- [TASK GOAL]
Two lines in the data below mark the range: the one with "How do I perform: Click help" and the one with "Given: Click 'Remove". Return both, along with every line between them, exactly.

- [PROVIDED INFORMATION]
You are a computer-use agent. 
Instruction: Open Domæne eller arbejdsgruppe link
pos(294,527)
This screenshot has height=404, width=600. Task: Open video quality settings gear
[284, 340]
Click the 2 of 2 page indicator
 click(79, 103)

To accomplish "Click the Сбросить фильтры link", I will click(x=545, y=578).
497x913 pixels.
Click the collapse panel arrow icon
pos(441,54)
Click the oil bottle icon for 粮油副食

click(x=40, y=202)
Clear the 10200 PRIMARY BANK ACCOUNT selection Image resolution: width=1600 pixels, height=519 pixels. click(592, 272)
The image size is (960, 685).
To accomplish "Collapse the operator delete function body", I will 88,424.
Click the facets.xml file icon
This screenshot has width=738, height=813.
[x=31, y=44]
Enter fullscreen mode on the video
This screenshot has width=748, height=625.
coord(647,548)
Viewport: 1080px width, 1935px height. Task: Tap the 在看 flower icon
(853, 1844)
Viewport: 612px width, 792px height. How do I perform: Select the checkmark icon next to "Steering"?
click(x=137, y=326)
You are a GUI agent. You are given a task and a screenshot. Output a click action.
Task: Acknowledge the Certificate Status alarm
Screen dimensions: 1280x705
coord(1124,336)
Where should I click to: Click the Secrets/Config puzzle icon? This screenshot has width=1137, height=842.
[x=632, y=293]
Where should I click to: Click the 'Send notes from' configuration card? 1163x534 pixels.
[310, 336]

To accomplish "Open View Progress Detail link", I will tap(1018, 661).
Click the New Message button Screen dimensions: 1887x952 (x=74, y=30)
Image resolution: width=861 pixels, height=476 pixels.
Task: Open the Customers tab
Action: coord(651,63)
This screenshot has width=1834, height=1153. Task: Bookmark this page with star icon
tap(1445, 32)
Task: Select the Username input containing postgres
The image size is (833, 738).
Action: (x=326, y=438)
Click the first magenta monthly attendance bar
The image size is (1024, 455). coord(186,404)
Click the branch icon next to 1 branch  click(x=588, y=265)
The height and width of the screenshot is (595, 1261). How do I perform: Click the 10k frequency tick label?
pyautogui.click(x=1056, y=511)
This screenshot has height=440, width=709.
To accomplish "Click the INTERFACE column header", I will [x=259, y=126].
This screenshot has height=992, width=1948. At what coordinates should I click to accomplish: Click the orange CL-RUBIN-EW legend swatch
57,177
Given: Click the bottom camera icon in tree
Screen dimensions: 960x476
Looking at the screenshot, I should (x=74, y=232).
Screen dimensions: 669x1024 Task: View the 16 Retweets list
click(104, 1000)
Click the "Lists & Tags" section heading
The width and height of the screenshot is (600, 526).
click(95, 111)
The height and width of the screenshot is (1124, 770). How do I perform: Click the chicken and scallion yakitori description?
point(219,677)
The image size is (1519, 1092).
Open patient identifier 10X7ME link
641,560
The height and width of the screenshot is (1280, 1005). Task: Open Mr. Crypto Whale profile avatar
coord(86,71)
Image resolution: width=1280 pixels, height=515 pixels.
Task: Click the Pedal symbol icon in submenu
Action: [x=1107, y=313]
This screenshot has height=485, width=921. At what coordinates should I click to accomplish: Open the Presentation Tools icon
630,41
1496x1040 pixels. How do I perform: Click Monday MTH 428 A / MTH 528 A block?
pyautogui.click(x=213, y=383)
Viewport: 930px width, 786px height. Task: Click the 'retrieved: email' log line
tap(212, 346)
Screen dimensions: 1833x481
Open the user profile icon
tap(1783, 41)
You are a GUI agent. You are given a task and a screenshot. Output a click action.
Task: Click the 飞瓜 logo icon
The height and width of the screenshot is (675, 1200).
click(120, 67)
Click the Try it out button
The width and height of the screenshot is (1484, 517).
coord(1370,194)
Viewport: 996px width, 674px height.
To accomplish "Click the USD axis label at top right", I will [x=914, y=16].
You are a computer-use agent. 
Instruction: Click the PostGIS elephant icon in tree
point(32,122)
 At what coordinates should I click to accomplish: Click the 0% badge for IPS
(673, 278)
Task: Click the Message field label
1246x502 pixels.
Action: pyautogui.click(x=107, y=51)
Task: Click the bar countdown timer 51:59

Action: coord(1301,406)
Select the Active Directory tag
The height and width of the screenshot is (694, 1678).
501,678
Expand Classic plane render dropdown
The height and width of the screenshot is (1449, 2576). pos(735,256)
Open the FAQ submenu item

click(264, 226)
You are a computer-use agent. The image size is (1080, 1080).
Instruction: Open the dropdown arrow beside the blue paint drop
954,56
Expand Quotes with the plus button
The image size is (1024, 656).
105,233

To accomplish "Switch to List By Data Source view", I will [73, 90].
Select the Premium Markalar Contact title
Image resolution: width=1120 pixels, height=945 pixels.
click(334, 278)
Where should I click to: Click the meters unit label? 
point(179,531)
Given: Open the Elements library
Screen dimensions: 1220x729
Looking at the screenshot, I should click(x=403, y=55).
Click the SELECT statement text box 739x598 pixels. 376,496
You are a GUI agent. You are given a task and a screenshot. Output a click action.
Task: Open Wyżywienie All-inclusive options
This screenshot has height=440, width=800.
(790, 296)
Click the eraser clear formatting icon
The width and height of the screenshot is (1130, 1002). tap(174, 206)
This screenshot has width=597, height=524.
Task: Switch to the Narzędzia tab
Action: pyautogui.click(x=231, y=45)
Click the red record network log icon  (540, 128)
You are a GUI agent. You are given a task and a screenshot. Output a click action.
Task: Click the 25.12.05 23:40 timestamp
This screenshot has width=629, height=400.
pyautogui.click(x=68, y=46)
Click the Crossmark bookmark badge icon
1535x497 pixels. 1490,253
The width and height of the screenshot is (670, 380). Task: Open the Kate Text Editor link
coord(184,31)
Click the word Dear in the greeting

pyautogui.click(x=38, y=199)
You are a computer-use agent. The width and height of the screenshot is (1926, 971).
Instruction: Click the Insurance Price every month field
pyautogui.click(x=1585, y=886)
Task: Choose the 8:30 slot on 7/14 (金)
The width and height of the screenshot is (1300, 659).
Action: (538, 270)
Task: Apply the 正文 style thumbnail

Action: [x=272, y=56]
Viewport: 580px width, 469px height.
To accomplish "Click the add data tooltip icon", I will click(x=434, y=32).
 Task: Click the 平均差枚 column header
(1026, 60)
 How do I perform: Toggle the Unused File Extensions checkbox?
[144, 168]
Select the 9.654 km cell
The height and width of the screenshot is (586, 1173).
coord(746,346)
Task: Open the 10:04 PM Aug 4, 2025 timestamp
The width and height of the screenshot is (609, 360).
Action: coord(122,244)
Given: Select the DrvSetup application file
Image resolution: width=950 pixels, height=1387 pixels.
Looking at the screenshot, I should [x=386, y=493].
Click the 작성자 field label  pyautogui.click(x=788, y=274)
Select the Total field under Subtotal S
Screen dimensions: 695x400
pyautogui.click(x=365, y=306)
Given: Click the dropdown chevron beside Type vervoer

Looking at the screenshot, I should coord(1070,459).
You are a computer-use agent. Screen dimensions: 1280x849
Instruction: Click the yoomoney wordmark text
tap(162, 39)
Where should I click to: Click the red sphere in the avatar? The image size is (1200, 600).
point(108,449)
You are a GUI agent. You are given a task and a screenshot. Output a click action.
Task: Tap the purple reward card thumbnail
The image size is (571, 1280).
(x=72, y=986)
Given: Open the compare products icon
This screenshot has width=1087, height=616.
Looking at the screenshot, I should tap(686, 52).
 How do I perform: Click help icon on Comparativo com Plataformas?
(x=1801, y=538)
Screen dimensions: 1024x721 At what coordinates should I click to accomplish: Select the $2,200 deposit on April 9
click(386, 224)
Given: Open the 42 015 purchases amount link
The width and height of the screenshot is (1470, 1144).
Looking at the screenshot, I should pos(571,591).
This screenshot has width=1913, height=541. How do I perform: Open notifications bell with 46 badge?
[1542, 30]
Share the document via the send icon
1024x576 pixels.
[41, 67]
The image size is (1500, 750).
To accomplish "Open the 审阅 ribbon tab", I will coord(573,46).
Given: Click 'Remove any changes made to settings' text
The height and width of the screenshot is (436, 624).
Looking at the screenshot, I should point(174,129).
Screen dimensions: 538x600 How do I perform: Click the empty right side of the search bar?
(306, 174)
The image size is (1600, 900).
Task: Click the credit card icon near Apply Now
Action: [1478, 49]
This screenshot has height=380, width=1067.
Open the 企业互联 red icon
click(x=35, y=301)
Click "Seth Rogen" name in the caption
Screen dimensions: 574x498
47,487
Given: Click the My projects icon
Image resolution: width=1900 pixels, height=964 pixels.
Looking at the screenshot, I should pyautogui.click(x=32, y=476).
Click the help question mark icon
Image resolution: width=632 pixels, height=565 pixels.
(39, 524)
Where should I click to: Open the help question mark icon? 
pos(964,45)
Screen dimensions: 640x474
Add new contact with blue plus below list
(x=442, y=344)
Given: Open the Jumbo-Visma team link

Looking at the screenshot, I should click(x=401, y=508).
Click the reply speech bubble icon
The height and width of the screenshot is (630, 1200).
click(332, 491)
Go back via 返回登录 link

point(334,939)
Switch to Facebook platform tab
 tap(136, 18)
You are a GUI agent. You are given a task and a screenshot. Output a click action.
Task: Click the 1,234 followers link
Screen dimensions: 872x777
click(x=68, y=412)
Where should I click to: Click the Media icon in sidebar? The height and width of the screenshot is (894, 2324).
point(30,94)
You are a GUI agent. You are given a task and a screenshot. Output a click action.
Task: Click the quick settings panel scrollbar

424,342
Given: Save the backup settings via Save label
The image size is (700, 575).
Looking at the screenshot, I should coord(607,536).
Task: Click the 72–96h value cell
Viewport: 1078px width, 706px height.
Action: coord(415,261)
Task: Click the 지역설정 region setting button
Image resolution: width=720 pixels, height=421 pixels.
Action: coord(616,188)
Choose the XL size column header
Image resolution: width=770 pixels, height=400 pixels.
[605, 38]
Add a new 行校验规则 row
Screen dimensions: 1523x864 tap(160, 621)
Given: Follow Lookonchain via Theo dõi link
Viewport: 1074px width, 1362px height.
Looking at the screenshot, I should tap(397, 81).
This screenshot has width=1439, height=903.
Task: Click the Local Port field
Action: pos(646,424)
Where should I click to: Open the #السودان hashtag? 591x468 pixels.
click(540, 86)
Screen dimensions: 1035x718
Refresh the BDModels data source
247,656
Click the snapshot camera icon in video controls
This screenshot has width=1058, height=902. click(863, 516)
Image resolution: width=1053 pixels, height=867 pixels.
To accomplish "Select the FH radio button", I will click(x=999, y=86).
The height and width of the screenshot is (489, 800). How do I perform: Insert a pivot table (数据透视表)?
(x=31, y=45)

- [RESPONSE BOX]
 How do I perform: Click help icon on Comparativo com Plataformas?
(x=1801, y=538)
Screen dimensions: 1024x721 At what coordinates should I click to accomplish: Select the $2,200 deposit on April 9
click(386, 224)
Given: Open the 42 015 purchases amount link
The width and height of the screenshot is (1470, 1144).
Looking at the screenshot, I should pos(571,591).
This screenshot has width=1913, height=541. How do I perform: Open notifications bell with 46 badge?
[1542, 30]
Share the document via the send icon
1024x576 pixels.
[41, 67]
The image size is (1500, 750).
To accomplish "Open the 审阅 ribbon tab", I will coord(573,46).
Given: Click 'Remove any changes made to settings' text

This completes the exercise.